Symptoms

What are the signs and symptoms?
Meningitis and septicaemia are not always easy to recognise at first.
In the early stages, signs and symptoms can be similar to many other more common illnesses, for example flu. Early symptoms can include fever, headache, nausea (feeling sick), vomiting and general tiredness.

Trust your instincts, if you suspect meningitis or septicaemia, get medical help immediately. Click here for more information.

The common signs and symptoms of meningitis and septicaemia are shown in the pictures below. Others can include rapid breathing, diarrhoea, stomach cramps and a rash that does not fade under pressure. In babies, check if the soft spot (fontanelle) on the top of the head is tense or bulging.

  • High temperature, fever, possibly with cold hands and feet
  • Vomiting, or refusing feeds
  • High pitched moaning, whimpering cry
  • Blank, staring expression
  • Pale, blotchy complexion
  • Baby may be floppy, may dislike being handled, be fretful
  • Difficult to wake or lethargic
  • The fontanelle (soft spot on babies heads) may be tense or bulging.

  • High temperature, fever, possibly with cold hands and feet
  • Vomiting, sometimes diarrhoea
  • Severe headache
  • Neck stiffness (unable to touch the chin to the chest)
  • Joint or muscle pains, sometimes stomach cramps with septicaemia
  • Dislike of bright lights
  • Drowsiness
  • Fits
  • The person may be confused or disoriented.

Both adults and children may have a rash

You should know how to recognise the signs and symptoms of meningitis and septicaemia. In some cases, acting quickly to get medical help can mean the difference between life and death.

Remember, symptoms may sometimes develop slowly, but the person can become ill very quickly.

Symptoms do not appear in any order and some may not appear at all.

Why not carry one of our symptoms cards in your purse or wallet? They are available free of charge from info@hadb.org.uk or call 0800 221 2211.

What about the rash?
One sign of meningococcal septicaemia is a rash that does not fade under pressure (see ’Glass Test’).

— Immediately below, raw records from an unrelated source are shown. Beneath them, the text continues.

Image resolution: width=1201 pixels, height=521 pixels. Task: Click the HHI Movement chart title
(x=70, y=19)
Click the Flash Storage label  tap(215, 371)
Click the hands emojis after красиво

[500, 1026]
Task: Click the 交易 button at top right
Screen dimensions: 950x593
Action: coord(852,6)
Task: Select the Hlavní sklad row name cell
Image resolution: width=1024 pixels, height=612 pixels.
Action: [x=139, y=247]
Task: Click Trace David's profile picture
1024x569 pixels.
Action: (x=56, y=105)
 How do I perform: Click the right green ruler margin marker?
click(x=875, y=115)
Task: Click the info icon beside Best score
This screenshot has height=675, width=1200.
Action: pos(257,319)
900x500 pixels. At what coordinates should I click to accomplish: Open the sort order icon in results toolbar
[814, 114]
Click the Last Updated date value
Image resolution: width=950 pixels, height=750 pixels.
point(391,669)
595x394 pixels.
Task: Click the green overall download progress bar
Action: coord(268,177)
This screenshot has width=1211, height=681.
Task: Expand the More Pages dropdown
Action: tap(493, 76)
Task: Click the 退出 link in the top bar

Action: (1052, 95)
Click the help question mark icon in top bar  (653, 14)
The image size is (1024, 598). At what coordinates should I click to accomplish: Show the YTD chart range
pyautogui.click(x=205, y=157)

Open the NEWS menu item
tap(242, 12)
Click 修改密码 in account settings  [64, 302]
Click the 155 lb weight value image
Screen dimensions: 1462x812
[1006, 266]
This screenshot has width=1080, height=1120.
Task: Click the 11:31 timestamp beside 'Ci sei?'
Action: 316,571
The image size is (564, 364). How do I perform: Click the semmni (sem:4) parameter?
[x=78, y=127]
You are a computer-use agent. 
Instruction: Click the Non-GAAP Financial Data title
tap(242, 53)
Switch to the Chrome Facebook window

  • This rash is caused by blood leaking into the tissues under the skin. It starts as tiny pinpricks anywhere on the body. It can spread quickly to look like fresh bruises.
  • This rash is more difficult to see on darker skin. Look on the paler areas of the skin and under the eyelids.

    Septicaemic rash

    Glass Test

    A rash that does not fade under pressure will still be visible when the side of a clear glass is pressed firmly against the skin.

    If someone is ill or obviously getting worse, do not wait for a rash. It may be late to appear or not at all.

    A fever with a rash that does not fade under pressure is a medical emergency.